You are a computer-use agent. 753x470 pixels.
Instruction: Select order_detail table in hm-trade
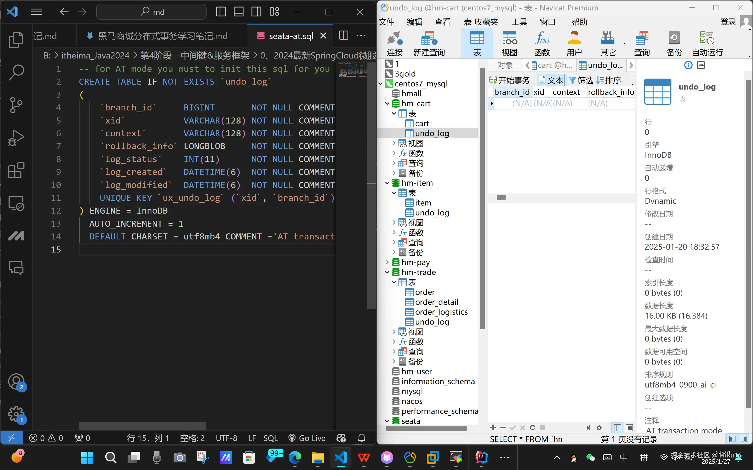(436, 302)
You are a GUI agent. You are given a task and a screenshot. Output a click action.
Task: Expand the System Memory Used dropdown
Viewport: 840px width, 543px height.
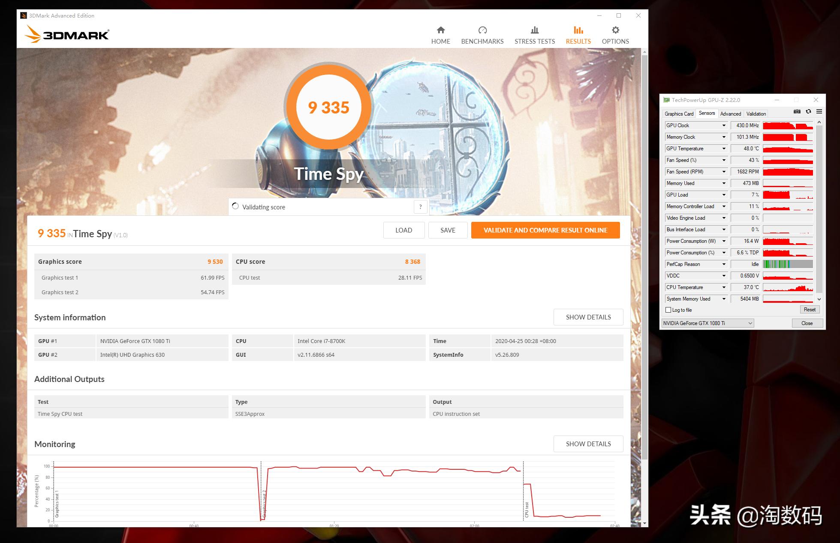point(724,298)
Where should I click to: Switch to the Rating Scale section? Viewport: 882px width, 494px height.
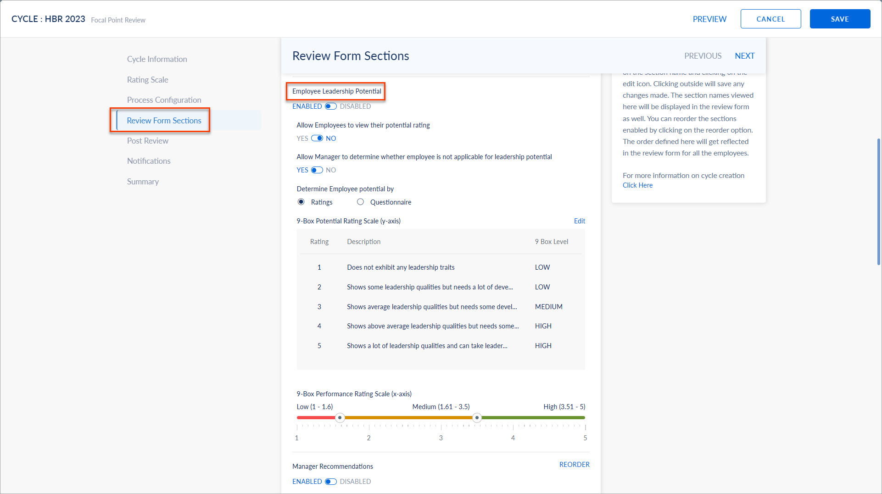(147, 79)
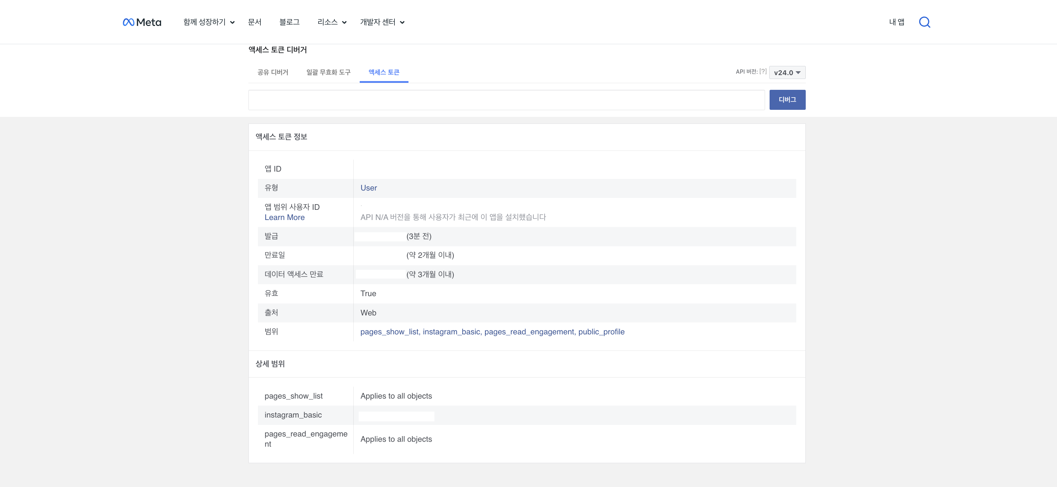Click the API version [?] help link
Image resolution: width=1057 pixels, height=487 pixels.
(x=763, y=71)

______

Search the records above for "agent". Copy each line where it is found.

=== Reply ===
You are a computer-use agent. 753x470 pixels.
You are a GUI agent. You are given a task and a screenshot. Output a click action.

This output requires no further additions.